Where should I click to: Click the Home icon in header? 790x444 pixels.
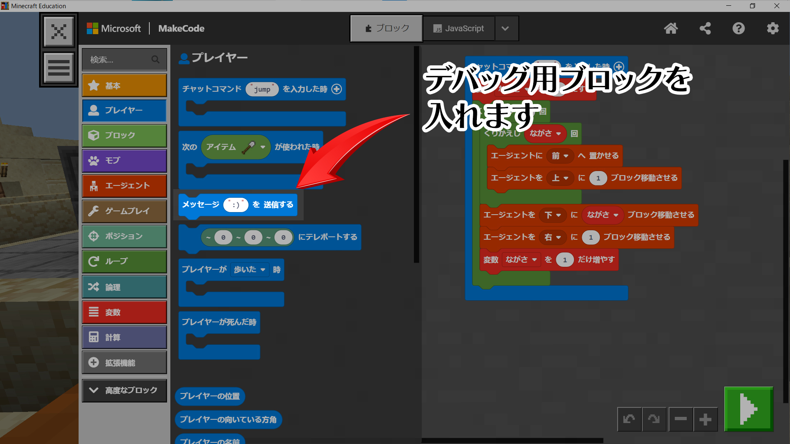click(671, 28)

---

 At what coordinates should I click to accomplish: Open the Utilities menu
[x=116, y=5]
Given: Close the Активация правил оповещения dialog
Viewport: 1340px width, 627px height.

- GIVEN TASK
Duplicate the part of the listing above that opens with the line containing "Given: Close the" and closes with the line containing "Viewport: 1340px width, 627px height.", character for character.

- TASK RESPONSE
Given: Close the Активация правил оповещения dialog
Viewport: 1340px width, 627px height.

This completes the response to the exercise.